(Extract to read Opens)

Study Finds Most Questionable Medicare Charges Can Be Linked to 20 Companies
Recent data posits that the majority of roughly $9.2 billion worth of questionable payments through Medicare Advantage (MA) last year can be attributed to just 20 insurance companies, said a recent Health and Human Services Inspector General report.
The report noted that the Centers for Medicare and Medicaid Services (CMS) risk adjusts payments by using beneficiaries' diagnoses to provide higher payments to private companies taking part in the MA program when they have higher-than-average medical costs. The Inspector General said this could create a financial incentive to make beneficiaries seem as sick as possible to maximize payments.
As a control, the government uses both chart reviews (the MA company's review of the beneficiary's medical record to identify diagnoses the provider did not submit or submitted in error) and health risk assessments (when—in order to diagnose a beneficiary and identify possible gaps in care—a health care professional collects information from a beneficiary about the beneficiary’s health).

(Extract to read Closes)

- How to complete this task
Continue the article on questionable Medicare Advantage payments, starting after its final sentence. The records that follow are independent material and have no connection to the article above.

(Listed entries Opens)

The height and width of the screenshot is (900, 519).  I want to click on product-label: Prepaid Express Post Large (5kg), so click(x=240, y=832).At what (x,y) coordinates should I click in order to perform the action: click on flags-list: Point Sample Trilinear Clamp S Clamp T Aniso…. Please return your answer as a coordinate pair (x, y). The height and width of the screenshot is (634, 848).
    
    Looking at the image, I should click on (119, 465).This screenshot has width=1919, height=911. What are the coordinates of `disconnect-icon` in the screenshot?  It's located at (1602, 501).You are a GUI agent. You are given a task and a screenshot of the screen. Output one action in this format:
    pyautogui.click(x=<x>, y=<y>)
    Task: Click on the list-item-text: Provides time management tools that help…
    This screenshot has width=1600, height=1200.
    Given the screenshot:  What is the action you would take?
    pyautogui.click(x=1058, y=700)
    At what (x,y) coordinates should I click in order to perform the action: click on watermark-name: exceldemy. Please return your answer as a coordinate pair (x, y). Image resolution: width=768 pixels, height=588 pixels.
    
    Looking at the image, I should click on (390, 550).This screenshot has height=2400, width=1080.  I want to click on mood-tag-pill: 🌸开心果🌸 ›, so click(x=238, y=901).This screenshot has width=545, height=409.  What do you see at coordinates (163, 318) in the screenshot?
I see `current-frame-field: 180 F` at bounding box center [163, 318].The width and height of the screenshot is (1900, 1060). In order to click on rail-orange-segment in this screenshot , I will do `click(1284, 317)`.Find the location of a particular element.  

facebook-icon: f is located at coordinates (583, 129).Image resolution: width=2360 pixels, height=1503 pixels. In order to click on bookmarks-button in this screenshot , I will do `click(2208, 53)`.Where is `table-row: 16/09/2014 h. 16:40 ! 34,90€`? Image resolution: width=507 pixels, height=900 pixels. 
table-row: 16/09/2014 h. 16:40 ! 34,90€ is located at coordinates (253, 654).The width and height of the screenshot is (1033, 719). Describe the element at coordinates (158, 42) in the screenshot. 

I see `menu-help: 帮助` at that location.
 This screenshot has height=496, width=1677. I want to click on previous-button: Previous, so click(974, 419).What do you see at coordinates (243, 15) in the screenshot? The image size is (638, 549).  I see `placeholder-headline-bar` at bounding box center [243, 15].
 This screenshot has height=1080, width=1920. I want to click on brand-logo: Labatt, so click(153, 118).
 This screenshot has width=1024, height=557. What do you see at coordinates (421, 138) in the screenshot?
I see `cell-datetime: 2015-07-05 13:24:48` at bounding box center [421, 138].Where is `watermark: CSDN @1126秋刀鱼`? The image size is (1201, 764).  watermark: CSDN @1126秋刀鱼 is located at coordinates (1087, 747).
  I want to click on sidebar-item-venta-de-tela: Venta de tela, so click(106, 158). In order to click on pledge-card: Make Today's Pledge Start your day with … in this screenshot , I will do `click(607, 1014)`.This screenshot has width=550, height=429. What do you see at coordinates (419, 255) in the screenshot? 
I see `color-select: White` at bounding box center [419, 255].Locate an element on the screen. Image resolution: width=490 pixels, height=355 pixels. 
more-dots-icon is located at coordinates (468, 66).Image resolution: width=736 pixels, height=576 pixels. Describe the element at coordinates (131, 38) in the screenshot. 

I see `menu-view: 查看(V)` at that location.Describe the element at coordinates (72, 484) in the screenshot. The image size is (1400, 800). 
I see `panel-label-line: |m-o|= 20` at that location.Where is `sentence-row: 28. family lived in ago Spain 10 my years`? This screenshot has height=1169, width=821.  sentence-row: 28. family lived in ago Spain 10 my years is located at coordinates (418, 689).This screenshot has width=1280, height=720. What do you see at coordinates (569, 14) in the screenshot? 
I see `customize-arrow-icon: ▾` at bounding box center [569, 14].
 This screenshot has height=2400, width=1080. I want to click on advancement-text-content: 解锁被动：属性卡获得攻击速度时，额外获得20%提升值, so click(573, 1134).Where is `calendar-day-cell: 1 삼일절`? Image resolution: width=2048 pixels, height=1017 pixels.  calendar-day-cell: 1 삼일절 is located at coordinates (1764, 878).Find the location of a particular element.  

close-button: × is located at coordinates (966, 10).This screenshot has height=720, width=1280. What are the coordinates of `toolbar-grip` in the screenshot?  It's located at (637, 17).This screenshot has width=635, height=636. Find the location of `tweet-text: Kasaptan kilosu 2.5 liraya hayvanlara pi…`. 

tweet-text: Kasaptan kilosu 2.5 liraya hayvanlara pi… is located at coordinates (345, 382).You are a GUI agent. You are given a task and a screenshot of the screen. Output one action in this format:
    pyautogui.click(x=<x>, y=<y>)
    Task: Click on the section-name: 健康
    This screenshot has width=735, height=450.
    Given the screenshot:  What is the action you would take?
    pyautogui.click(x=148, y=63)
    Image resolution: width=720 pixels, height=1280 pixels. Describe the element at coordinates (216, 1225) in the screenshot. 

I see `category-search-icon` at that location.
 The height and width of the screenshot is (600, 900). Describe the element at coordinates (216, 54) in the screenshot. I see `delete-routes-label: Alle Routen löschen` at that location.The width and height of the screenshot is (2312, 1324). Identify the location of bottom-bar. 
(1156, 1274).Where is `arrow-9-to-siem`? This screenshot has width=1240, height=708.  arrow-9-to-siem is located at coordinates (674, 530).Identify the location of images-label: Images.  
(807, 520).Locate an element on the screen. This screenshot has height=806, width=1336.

(Listed entries Closes)

- Output below
The Inspector General found that $9.2 billion of these payments were from diagnoses that were reported only on chart reviews and HRAs, and no other service records, leading the office to suspect that insurers were gaming the system. The Inspector General found that 20 of the 162 MA companies drove a disproportionate share of these questionable payments: Each company generated a share of payments from these chart reviews and HRAs that was more than 25 percent higher than its share of enrolled MA beneficiaries.
The report singled out one unnamed company as particularly responsible, as it had 40 percent of the risk-adjusted payments from both chart reviews and HRAs, yet enrolled only 22 percent of MA beneficiaries. In addition, this company accounted for about a third of all payments from diagnoses reported solely on chart reviews and more than half of all payments from diagnoses reported solely on HRAs. Further, almost all of its
HRAs were conducted in beneficiaries’ homes.
"Since in-home HRAs are often conducted by vendors hired by MA companies (and not likely conducted by beneficiaries’ primary care providers), this raises particular concerns about the quality of care coordination for these beneficiaries and the validity of diagnoses that were reported on the HRAs," said the report.
The Inspector General recommended, one, increasing oversight of the 20 companies, two, take additional actions to determine appropriateness of HFAs and chart reviews, and three, perform periodic monitoring of to see which MA companies have a disproportionate share of risk adjustment payments.